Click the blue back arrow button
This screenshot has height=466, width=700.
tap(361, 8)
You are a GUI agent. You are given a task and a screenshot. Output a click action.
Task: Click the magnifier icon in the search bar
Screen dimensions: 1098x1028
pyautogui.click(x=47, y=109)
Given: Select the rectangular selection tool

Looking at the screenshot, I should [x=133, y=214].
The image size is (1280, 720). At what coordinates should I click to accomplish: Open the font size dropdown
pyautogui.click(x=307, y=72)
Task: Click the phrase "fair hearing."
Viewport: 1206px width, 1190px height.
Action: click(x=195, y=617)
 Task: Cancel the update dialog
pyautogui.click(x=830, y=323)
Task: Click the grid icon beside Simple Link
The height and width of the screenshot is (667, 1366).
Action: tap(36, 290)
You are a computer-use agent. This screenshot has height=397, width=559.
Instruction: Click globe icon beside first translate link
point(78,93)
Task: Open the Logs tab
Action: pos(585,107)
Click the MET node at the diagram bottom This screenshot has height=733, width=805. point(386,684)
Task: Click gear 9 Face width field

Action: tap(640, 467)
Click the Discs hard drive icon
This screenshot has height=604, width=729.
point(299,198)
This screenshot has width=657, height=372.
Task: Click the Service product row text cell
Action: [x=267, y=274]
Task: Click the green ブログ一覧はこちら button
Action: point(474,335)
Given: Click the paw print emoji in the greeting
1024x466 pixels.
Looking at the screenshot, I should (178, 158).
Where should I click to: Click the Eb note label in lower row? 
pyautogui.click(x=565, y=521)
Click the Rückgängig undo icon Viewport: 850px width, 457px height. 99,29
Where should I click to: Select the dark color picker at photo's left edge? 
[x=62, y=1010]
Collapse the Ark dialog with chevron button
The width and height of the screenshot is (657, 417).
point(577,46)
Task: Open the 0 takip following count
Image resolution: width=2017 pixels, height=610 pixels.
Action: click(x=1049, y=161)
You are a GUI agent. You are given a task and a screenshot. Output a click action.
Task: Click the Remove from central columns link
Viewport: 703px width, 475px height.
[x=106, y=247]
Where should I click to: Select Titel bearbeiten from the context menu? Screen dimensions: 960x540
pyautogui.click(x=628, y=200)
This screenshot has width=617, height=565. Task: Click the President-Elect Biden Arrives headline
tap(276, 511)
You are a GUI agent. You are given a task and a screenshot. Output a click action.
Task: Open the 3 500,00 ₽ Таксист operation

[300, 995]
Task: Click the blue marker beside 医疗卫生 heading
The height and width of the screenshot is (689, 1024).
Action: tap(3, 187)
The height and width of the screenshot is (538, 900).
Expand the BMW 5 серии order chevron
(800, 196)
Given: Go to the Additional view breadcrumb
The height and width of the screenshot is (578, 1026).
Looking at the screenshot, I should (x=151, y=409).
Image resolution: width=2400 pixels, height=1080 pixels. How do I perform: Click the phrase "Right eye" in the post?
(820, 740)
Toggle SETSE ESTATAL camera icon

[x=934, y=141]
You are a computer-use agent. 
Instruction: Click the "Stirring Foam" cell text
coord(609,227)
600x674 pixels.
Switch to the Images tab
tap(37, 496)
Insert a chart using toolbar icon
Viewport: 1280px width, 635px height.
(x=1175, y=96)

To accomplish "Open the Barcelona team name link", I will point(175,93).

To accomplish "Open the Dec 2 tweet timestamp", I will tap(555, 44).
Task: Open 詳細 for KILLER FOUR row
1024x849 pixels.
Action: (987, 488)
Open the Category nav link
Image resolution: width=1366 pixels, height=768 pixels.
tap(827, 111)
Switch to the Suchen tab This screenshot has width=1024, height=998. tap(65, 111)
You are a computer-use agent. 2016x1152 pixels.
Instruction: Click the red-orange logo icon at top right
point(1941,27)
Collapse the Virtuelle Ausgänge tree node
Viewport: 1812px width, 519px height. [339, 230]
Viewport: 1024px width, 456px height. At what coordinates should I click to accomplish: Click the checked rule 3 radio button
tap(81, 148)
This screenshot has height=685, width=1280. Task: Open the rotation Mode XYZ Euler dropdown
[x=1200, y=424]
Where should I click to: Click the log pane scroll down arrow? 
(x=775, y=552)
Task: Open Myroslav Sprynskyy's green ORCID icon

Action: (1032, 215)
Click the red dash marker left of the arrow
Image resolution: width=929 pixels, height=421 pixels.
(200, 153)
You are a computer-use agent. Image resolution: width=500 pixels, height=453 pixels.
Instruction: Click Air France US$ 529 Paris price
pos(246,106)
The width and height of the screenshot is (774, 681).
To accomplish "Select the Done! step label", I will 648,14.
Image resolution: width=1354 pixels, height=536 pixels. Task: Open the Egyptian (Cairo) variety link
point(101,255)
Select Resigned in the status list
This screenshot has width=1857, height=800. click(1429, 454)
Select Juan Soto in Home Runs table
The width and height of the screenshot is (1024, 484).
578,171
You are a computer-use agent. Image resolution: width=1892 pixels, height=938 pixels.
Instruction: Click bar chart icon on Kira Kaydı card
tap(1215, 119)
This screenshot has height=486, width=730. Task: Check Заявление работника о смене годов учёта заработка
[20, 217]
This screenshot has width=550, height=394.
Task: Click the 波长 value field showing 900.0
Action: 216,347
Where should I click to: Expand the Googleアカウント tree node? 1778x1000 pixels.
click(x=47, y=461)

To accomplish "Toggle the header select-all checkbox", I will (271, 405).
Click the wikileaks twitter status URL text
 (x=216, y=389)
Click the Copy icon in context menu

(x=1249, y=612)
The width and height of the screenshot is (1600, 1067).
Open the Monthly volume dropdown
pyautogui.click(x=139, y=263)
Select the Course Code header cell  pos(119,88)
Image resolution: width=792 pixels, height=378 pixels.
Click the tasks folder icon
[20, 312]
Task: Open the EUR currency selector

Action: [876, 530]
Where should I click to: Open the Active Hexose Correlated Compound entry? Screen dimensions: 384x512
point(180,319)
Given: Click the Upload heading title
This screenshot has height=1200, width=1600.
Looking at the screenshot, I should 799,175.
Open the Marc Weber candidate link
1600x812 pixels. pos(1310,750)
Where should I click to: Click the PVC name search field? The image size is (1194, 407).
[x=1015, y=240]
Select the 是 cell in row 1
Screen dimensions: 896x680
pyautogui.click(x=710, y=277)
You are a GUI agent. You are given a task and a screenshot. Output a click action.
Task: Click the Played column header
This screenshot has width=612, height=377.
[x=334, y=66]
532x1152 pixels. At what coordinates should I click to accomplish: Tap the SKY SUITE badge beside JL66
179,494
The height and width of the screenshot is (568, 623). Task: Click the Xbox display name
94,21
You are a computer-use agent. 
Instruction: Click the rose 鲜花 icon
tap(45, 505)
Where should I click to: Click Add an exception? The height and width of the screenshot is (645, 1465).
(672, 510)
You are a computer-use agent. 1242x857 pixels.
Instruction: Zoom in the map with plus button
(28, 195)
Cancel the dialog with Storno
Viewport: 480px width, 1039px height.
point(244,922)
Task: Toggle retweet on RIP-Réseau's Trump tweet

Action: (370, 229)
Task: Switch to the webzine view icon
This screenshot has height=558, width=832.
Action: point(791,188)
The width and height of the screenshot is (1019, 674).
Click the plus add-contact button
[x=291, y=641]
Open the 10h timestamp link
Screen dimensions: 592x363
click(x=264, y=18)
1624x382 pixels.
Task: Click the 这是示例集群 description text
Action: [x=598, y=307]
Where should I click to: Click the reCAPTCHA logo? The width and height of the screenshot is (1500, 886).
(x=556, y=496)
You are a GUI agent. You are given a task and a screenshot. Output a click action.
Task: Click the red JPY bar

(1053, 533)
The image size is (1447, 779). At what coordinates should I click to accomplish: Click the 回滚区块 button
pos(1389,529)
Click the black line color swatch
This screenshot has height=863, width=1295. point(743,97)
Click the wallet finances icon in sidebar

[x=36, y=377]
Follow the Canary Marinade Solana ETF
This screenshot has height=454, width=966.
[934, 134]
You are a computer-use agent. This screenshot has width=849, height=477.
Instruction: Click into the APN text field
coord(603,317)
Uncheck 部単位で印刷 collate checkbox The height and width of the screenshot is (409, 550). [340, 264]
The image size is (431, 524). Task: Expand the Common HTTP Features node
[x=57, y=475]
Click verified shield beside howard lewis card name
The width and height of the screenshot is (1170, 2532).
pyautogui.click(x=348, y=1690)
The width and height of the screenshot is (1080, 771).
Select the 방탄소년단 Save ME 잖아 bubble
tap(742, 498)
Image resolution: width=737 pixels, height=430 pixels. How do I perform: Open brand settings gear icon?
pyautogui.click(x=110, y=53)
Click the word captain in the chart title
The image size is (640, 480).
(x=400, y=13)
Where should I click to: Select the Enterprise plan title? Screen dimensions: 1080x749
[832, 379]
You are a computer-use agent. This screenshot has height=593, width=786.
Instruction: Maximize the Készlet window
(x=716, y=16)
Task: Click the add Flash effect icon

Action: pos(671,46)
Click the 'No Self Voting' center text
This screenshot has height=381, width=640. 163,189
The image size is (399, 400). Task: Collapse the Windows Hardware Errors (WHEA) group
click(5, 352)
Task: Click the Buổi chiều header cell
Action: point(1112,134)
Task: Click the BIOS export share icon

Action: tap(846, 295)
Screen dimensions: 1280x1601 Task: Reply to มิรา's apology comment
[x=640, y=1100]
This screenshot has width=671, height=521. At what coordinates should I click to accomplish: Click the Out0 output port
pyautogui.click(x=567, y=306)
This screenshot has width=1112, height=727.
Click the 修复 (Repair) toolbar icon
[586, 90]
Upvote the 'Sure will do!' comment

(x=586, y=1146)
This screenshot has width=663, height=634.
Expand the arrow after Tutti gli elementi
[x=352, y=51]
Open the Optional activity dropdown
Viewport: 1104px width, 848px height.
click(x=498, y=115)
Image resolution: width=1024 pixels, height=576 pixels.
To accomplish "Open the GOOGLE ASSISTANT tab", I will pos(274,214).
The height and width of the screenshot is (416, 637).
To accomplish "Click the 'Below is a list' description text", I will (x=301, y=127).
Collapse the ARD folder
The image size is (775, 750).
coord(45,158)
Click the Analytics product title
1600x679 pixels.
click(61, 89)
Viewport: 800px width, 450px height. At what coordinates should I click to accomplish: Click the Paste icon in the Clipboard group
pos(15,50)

········

◆ Task item
Look over the records above and copy each line that includes the string "computer".

◆ The completed task
You are a computer-use agent. This screenshot has height=397, width=559.
You are a computer-use agent. 
You are a computer-use agent. 2016x1152 pixels.
You are a computer-use agent. Image resolution: width=500 pixels, height=453 pixels.
You are a computer-use agent. Image resolution: width=1892 pixels, height=938 pixels.
You are a computer-use agent. 
You are a computer-use agent. 1242x857 pixels.
You are a computer-use agent. This screenshot has width=849, height=477.
You are a computer-use agent. This screenshot has height=593, width=786.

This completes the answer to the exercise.